• Kutipan Pilihan:
*-*-*

Mongabay.co.id

Hari Lingkungan Hidup: Setop Eksploitasi, Peran Generasi Muda Pulihkan Ekosistem Bumi

Hutan dihancurkan untuk kebun sawit. Inikah bisnis yang akan dilanggengkan dengan omnibus law? Foto: Save Our Borneo

Perusahaan yang membuka kebun sawit dan berkonflik lahan dengan masyarakat adat Laman Kinipan di Kalteng. Foto: Safrudin Mahendra-Save Our Borneo

 

 

 

 

***

 

“Bumi Wadas seperti daging dan tulang dan darah kami sendiri. Setop pertambangan…” “Air dan pulau kami dirampas tapi kami yang dipolisikan. Reklamasi merusak laut kami dan bikin susah mencari ikan.” “Ekspansi perkebunan sawit yang merusak dan membakar hutan telah mengancam sumber kehidupan perempuan Mantangai Hulu.” 

Begitulah antara lain bunyi poster yang dibawa para aktivis perempuan yang tergabung dalam Solidaritas Perempuan kala aksi di depan Kementerian Lingkungan Hidup dan Kehutanan, pada Jumat (4/5/21).

Aksi damai ini untuk memperingati Hari Lingkungan Hidup Sedunia yang tahun ini bertema “Membayangkan kembali, menciptakan kembali, dan memulihkan kembali.”

Bagi Solidaritas Perempuan, Hari Lingkungan Hidup jadi peringatan sangat kontekstual pada situasi saat ini dengan begitu parah eksploitasi kekayaan alam, sumber agraria menimbulkan kerusakan lingkungan hidup, berujung bencana ekologis.

Solidaritas Perempuan pun menyerukan, negara segera menghentikan kedurhakaan terhadap perempuan dan lingkungan hidup dengan merestorasi ekosistem.

Nisaa Yura, Ketua Badan Eksekutif Nasional Solidaritas Perempuan dalam rilis kepada media mengatakan, kelestarian lingkungan hidup merupakan tanggung jawab global karena ekosistem berhubungan dengan seluruh jaringan hidup di muka bumi.

Dia bilang, kampanye perubahan pola konsumsi, gaya hidup zero waste hingga praktik pertanian lestari memang satu langkah menuju pemulihan lingkungan hidup. Meskipun begitu, katanya, upaya ini tak cukup tanpa menyasar akar permasalahan kerusakan ekosistem alam hingga menimbulkan berbagai bencana ekologis.

Kebijakan dan pengelolaan alam eksploitatif, serakah dan mengabaikan keberlanjutan, katanya, jadi penyebab utama. “Negara mengingkari mandat mensejahterakan warga dan melindungi lingkungan hidup sebagai ekosistem penting untuk keberlanjutan hidup,” katanya.

 

Aksi Solidaritas Perempuan di depan KLHK. Foto: Solidaritas Perempuan

 

Setidaknya, kata Nisaa ada 10 durhaka negara terhadap perempuan dan lingkungan hidup. Pertama, negara patuh dan tunduk pada kepentingan investor, hingga mengorbankan lingkungan hidup dan kesejahteraan masyarakat terutama perempuan.

Kedua, negara agresif menghasilkan regulasi yang menghancurkan lingkungan hidup dan merampas kehidupan perempuan tetapi abai terhadap kebijakan yang mereka perlukan.

*-*-*

• Petunjuk Tugas:
Tuliskan kembali tanpa perubahan bagian artikel tentang Hari Lingkungan Hidup di atas yang dimulai dengan "Bagi Solidaritas Perempuan, Hari" dan berlanjut sampai "berujung bencana ekologis.".

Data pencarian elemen
*-*-*

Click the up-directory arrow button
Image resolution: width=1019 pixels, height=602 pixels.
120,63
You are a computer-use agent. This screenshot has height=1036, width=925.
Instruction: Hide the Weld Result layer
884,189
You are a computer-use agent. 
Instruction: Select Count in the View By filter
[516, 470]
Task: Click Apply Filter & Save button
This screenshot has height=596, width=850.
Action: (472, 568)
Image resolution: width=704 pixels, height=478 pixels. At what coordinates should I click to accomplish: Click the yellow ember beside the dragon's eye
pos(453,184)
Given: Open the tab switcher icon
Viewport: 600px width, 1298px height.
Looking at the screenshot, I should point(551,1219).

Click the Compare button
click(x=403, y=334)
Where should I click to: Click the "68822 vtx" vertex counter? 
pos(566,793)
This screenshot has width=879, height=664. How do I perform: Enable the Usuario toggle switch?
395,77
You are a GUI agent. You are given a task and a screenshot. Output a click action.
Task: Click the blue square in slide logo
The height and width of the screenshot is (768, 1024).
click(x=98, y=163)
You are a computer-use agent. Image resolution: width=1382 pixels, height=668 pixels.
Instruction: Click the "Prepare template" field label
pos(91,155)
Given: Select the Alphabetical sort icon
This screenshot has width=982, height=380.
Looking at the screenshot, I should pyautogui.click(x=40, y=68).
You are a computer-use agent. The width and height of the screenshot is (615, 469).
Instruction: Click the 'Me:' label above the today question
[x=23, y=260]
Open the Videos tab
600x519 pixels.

*-*-*

• Jawaban Tugas:
Bagi Solidaritas Perempuan, Hari Lingkungan Hidup jadi peringatan sangat kontekstual pada situasi saat ini dengan begitu parah eksploitasi kekayaan alam, sumber agraria menimbulkan kerusakan lingkungan hidup, berujung bencana ekologis.